Washington, January 7, 1874. (Received January 9.)
Sir: The Great Northern Telegraph Company of Copenhagen commenced three years since to lay cables in Chinese waters, and its lines now connect the ports of Shanghai and Amoy with each other, and likewise with Japan, Eastern Siberia, and Hong-Kong.
Before commencing the work, the direction of the company addressed Mr. Burlingame, the head of the Chinese embassy, which was then at Copenhagen, asking for information as to whether the landing of cables at Chinese ports would be permitted. Mr. Burlingame having sent the satisfactory reply of which I have the honor to inclose a copy, any further application to the Chinese government in relation to the matter was deemed unnecessary. Although the company has not, for this reason, received a special and official authorization to lay cables along the coasts of China, and to establish telegraph lines and stations in the two aforesaid Chinese ports, the local authorities have, nevertheless, tacitly recognized that the operations of the company are authorized. At Shanghai they have assisted in the prosecution and punishment of Chinese subjects who have been guilty of thefts to the detriment of cables laid in rivers, and whenever telegraph lines have been destroyed or injured by acts of violence, they have promptly lent their aid to the company, and have performed their duties toward it in the most satisfactory manner, which duties have more than once been rendered difficult of performance by the condition of affairs in China and the national prejudice of the population.
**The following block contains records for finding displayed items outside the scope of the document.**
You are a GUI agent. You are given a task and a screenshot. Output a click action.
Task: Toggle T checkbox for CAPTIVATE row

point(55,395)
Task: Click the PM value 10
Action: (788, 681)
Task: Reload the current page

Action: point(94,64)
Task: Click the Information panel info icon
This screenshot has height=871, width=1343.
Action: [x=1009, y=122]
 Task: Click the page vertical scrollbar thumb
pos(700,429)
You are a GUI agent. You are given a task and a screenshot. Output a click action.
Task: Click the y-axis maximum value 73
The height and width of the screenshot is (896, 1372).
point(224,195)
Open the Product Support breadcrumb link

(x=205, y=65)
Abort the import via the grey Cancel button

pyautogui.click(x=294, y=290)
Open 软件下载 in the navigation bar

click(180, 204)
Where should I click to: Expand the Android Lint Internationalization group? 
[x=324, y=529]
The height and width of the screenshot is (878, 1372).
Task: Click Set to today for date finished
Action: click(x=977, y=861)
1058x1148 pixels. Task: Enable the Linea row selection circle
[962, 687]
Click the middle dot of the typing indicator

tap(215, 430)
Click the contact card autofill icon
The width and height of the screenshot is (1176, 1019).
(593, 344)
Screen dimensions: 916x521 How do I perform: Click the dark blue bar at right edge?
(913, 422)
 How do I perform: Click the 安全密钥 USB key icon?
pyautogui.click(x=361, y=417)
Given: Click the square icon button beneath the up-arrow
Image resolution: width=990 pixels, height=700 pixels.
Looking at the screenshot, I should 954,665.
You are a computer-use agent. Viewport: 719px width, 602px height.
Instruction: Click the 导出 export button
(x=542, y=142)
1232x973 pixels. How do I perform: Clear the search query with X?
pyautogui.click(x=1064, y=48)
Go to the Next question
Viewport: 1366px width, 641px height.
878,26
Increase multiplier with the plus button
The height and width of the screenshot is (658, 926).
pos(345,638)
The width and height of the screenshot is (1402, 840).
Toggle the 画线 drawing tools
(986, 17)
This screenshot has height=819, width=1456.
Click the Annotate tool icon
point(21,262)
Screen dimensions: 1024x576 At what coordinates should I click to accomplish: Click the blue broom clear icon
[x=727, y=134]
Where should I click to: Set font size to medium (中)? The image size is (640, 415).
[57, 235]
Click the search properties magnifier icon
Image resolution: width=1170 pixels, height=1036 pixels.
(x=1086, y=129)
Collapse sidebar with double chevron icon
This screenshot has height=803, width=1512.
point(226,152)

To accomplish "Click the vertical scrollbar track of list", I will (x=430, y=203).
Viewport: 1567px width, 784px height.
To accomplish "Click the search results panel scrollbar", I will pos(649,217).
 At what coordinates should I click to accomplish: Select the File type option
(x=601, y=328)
Interruptions to the working of cables caused by premeditated acts of violence, have only occurred of late in places which are partly outside of Chinese territory.
The Chinese magistrates have frequently visited the telegraph stations, and, like the native merchants, they have made use of the electric wires for their own correspondence.
The only difficulty that has occurred, until quite recently, was raised by a local magistrate at Amoy, viz, the Tautai, who protested against the telegraph when, at the beginning of last year, the company established a station there.
This protest was followed by no results; but now, according to late advices received from the agent of the company, the Tautai at Shanghai, being irritated, as it appears, on account of an article which had appeared in the English newspaper published in that city, the tenor of which was very offensive to the feelings of the Chinese, has required that the telegraph line which connects Shanghai by land with the little port of Woosung should be removed, and that the station there established should be discontinued.
Mr. Seward, consul-general of the United States, and Mr. Medhurst, consul of England, having objected to these requirements, the Tautai is said to have submitted the matter to the government at Peking.
Although it is to be presumed that this incident will be followed by no results—it might perhaps even exert a beneficial influence upon the extension of telegraphic communication in the interior of China by calling the attention of the government to the great advantages that would accrue therefrom to the country—the direction of the company [Page 379] cannot close its eyes to the fact that its interests in China will always be, in many respects, at the mercy of contingencies and arbitrary proceedings, so long as they shall not be under the protection of influential persons at Peking. The company is convinced that its future in China would be assured, and that the task which it has taken upon itself in the interest of civilization would be considerably lightened, if it could succeed in obtaining effective official support, near the Chinese government, from the legations of the powers represented at Peking, together with the adoption of direct measures in its favor by the Japanese government, which has at all times given evidence of great good-wall toward the company and its operations in Japan, and which, in view of its oriental character and the community of so many interests, must certainly exert a great influence at Peking.
The government of the King, having been solicited to express the desires of the company to the governments represented at Peking, has not thought proper to refuse compliance with this request, in view of the immense importance of the development of telegraphic communication in China to the commerce of the world in that country and in Japan.
It is, therefore, in obedience to the orders of my government that I have the honor, Mr. Secretary of State, to address to you the present communication, for the purpose of begging the Government of the United States to be, pleased to grant the powerful support of its legation at Peking to the operations in China of the Great Northern Telegraph Company, for the sake of bringing the Chinese government to recognize and appreciate the great advantages of the ulterior development of telegraphic communication in that country.
I have also received orders to request the Government of the United States to be pleased to use its good offices at Yeddo for the purpose of inducing the government of the Mikado to exert its influence at Peking in favor of the company.
There is one more point which I am instructed to submit to the kind consideration of the Government of the United States.
The company has every reason to believe that some of the interruptions to which the working of the cable is from time to time exposed are due to acts of violence, which are prompted either by thoughtlessness and malevolence or by the calculating spirit of persons interested in stopping telegraphic communication at a given moment.
The company being unable by its own efforts to put a stop to these abuses, which are so detrimental to a regular and secure telegraphic service, it would be of the greatest importance to it to receive from the commanders of squadrons and of vessels stationed in Chinese waters— so far as this might be consistent with their duties—kind and active protection against these violent acts, which can be considered by the civilized world only as piracy and similar crimes, against which it is the duty of vessels of war to protect mankind.